* EXERCISE AIM
Rewrite the lines from the one containing "In order to click on redo-icon" through the last line, putting "dismiss-icon" in place of "close-icon" and leaving everything else unchanged. Return only those lines.

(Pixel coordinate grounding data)

• • • • •

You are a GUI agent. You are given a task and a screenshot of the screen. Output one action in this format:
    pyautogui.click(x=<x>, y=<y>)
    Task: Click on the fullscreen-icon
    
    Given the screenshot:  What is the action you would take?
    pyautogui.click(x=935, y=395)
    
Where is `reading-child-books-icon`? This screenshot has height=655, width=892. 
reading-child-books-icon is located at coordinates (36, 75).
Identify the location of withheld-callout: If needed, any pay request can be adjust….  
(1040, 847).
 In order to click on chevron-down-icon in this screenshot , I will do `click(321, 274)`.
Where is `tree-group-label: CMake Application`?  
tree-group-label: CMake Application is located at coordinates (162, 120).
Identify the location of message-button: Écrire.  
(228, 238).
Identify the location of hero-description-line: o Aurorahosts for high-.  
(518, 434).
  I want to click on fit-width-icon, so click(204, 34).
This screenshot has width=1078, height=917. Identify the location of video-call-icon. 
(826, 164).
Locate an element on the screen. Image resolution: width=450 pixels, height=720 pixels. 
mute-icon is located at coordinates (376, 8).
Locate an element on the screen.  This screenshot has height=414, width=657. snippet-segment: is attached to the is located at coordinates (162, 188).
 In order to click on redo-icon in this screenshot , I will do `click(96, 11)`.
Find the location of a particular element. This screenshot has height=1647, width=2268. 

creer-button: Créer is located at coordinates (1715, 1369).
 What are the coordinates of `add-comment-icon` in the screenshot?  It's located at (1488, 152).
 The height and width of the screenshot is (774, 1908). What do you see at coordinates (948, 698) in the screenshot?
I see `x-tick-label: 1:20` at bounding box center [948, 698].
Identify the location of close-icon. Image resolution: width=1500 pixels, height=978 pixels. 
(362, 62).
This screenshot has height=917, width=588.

• • • • •

* TASK RESPONSE
 In order to click on redo-icon in this screenshot , I will do `click(96, 11)`.
Find the location of a particular element. This screenshot has height=1647, width=2268. 

creer-button: Créer is located at coordinates (1715, 1369).
 What are the coordinates of `add-comment-icon` in the screenshot?  It's located at (1488, 152).
 The height and width of the screenshot is (774, 1908). What do you see at coordinates (948, 698) in the screenshot?
I see `x-tick-label: 1:20` at bounding box center [948, 698].
Identify the location of dismiss-icon. Image resolution: width=1500 pixels, height=978 pixels. 
(362, 62).
This screenshot has height=917, width=588.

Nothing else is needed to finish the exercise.